━━ PROVIDED PASSAGE
I suppose this is as good a place as any to begin this blog . . .
This story aired Friday night on 20/20: Breast-Feeding Ads Stalled, ‘Watered Down’. I usually go out of my way to avoid news magazine shows, but as a breastfeeding mom and communications consultant, I thought I should watch.
Well, I watched and now I am annoyed.
Not because the formula-industry exerted their influence, but because the message was so weak from the start. Given the involvement of the Ad Council, I shouldn’t be surprised that their message about breastfeeding was so off target. After all, they are the same folks who decided it would be a good idea to equate teens who use drugs with international terrorists.
How could the message have been better? Well first you’d have to consider who is and is not breastfeeding and then address why. While breastfeeding is natural, it does not come easily to all women. Some women try, but experience difficulties and give up. Just check out La Leche League’s FAQs to get a sense of some of the challenges that some moms face.
I consider myself lucky that I made it past the first year and am still nursing my son, Ethan. But, I realize I had it pretty easy: I work from home and am rarely away from him, I live in an area that is very comfortable with mothers nursing in public, my milk supply has always been plentiful and Ethan is a great little sucker.
Despite that, to make it beyond the year of nursing that the American Academy of Pediatrics recommends, I still required the help the nurses in the hospital, the home visitation nurse I was lucky my health plan provided, a lactation consultant, a supportive family (particularly my sister who breastfed her kids), a network of friends who were breastfeeding along with me, and my monthly trips to La Leche League meetings. Take away any of those support mechanisms and who knows how long I would have been able to nurse.
Yet, rather than addressing the obstacles and promoting access to the types of support mechanisms available to mothers who want to nurse, these dumb ads imply that women who don’t nurse are just selfish. If you really want behavioral change, it seems only logical to attempt to address the barriers to change first.
━━━━
■ WHAT THIS TASK INVOLVES ■
Extract from the breastfeeding blog post the exact passage that starts at the words "Not because the" and stops after "with international terrorists.". Rely solely on the breastfeeding blog post.
━━ DATA EXCERPTS
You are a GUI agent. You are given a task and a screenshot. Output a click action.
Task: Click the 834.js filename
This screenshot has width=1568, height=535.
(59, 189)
━━━━
━━ DATA EXCERPTS
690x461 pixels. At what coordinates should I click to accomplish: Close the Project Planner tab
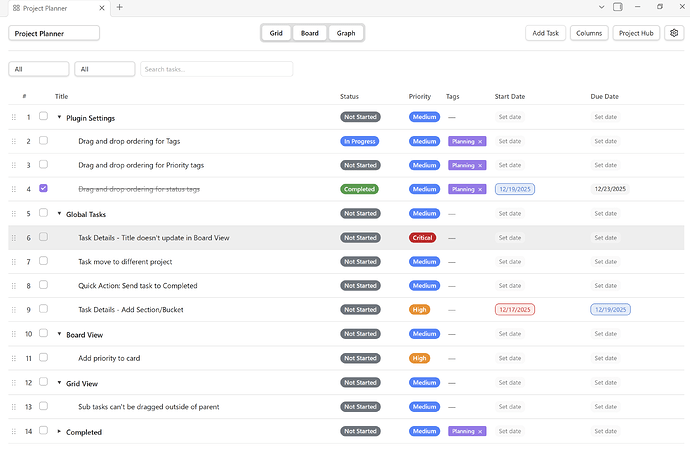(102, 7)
━━━━
■ ANSWER BOX ■
Not because the formula-industry exerted their influence, but because the message was so weak from the start. Given the involvement of the Ad Council, I shouldn’t be surprised that their message about breastfeeding was so off target. After all, they are the same folks who decided it would be a good idea to equate teens who use drugs with international terrorists.